Perception Is Everything

united-airlines-logoUnited Airlines announced Economy Basic fares last week. What an utter disaster it’s been. The perception of most people appears to be that United is taking away even more services from the beleaguered coach traveler. Scrooge.

The truth is far different and it doesn’t matter because perception is what matters. The perception is that United announced cuts in their economy fare offering including only being able to bring one bag on board. Last boarding status, etc. Jerks.

The reality is much different. United has offered two classes of economy fares for some time (not including refundable fares). Economy and Economy Plus. For the non-frequent traveler you could purchase a seat in the Economy Plus section (more leg room) for a fee if you so desired. Otherwise you were treated like everyone else on the plane. That is, with equal disdain and uncaring attitudes for the most part, despite videos to the contrary.

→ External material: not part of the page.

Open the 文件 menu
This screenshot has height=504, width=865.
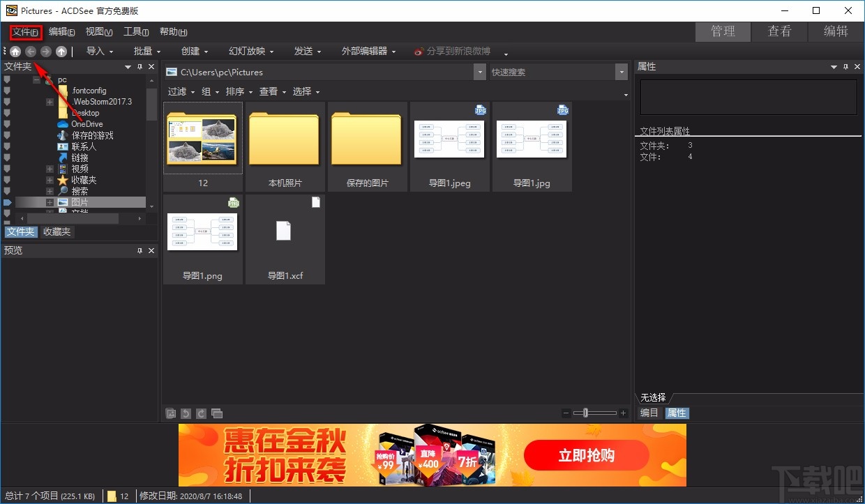(x=25, y=31)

The announcement was actually about a THIRD class of Economy to be called Economy Basic. For an even lower fare, one could opt out of a preassigned seat and be limited to only one carry on, plus last group boarding. This was a bare bones fare to compete with bare bones airlines. The theory being you could get the extra value of flying on United (unclear what that actually is, but that is another conversation) while paying the bare bones fare of the lower cost airlines.

Not a bad strategy (delusional in terms of the value add they think they offer, but at least the passenger would have another low-cost option). Horrid announcement. But then if you don’t see yourself remotely through your customers’ eyes, it is easy to make such a simple mistake.

The biggest problem with communication is the illusion it occurs. Focus on how your customer and potential customer will view it, not how you or your C-Suite will view it.